On the whole its interface doesn't seem as 'slick' as that of PhotoScope (I may be slightly biased here!) and it also has a few missing features:-

  • Doesn't show images at full resolution (it took me some time to get this to work well in PhotoScope)
  • Doesn't handle rating or flagging
  • Doesn't show image metadata
  • Doesn't let you easily save multiple images or whole albums

For me the lack of ability to see every image pixel, lack of metadata (exposure settings etc) and lack of flagging and rating makes this less useful than PhotoScope. PhotoScope can let you easily zoom in to see individual pixels of 70+ megapixel images (I tried this) and probably more. Of course, I wrote it to do the things I wanted to do!

8. Photosmith with Lightroom

  • Doesn't allow you to access all your photos since it stores them directly on the iPad
  • Allows tagging and rating from the iPad even without internet access
  • Synchronises changes back to Lightroom

Aside from working with Lightroom rather than Aperture and iPhoto this provides a slightly different approach than that of PhotoScope. It stores a copy of some of your photos on the iOS device so that you can view them and rate and tag them away from your main computer. It definitely doesn't give you access to all your photos from that device, so it is limited in that respect. It looks like a rather useful program if you use Lightroom though.

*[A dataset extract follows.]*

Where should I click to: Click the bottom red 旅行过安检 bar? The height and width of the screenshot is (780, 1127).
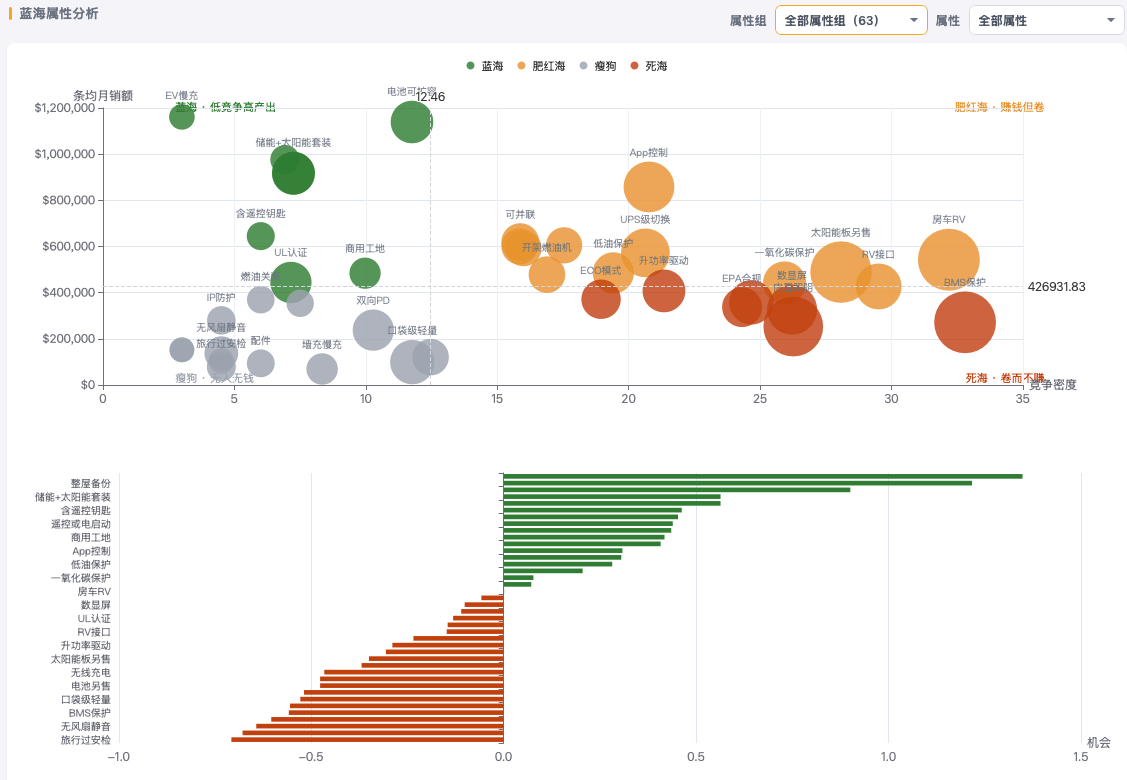click(x=367, y=739)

If you use Aperture and would like something a bit like Photosmith then you should definitely check our PhotoScope (sorry for the blatant plug).

Summary

With limited power and limited storage space, but a great screen and very nice user interface an iPad can be a really handy device for viewing photos. You can sit on the sofa and show wedding photos to guests, browse through photos of your children with your wife or review the latest photos you have taken.

In order to do this there are a few options. You can either just work with a small(ish) number of photos of limited resolution on the iPad and have them stored on the device itself. This is ok, but it leaves you shuffling things back and forth which is time consuming and means you can't just browse whatever you want whenever you want to.

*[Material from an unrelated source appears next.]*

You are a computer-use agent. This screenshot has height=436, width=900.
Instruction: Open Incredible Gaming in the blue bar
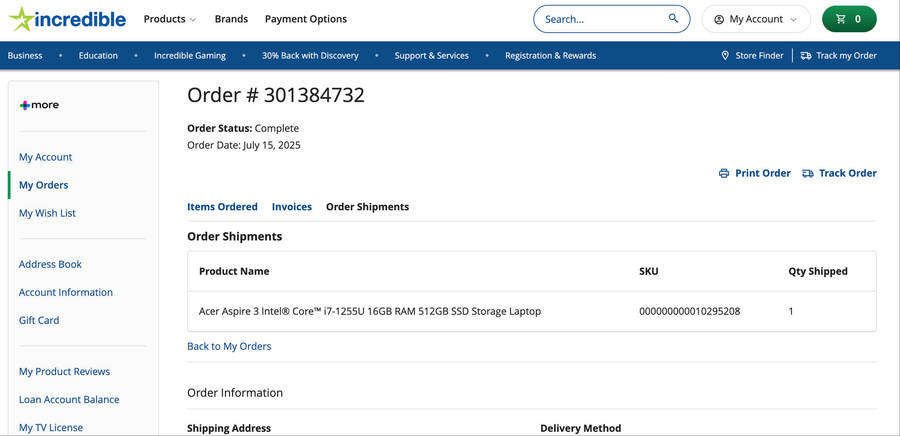(190, 56)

The alternative is to have the iPad act as a front end to something else which stores your photos. In this case there is no reason, in principle, not to be able to see all your photos in full detail from it. It would be great to be able to apply adjustments too and have the results appear immediately on the iPad. It's clear that we can see huge images if it is implemented cleverly - this is essentially what the maps apps and Google Earth do.

iTunes Home Sharing lets you do a similar thing for your music and films, and it's really really useful.

Now that I have something which does this for photos I notice that I have spent a lot more time looking at the photos I have taken over the years than I ever did on the computer!

This can, of course, either be done via 'the cloud' (upload all your photos to Adobe or someone else) OR from your own computer. Uploading to the cloud does have issues: it can take some time for all your photos to upload (especially if you were to upload RAWs), there are sometimes recurring fees (companies have to make money on this somehow) and you're really trusting the company in question to look after, and not abuse your data (there have been issues with this).

On the other hand, uploading to the cloud gives you at least some measure of protection against data loss, and does give you better ability to access photos from anywhere. At the moment there doesn't seem to be any cloud service that will give you a RAW workflow though (that I know of).

For the time being, I prefer to keep control of my photographs on my computer.

If anyone know of anything major I've missed in this brief summary I'd love to hear about it.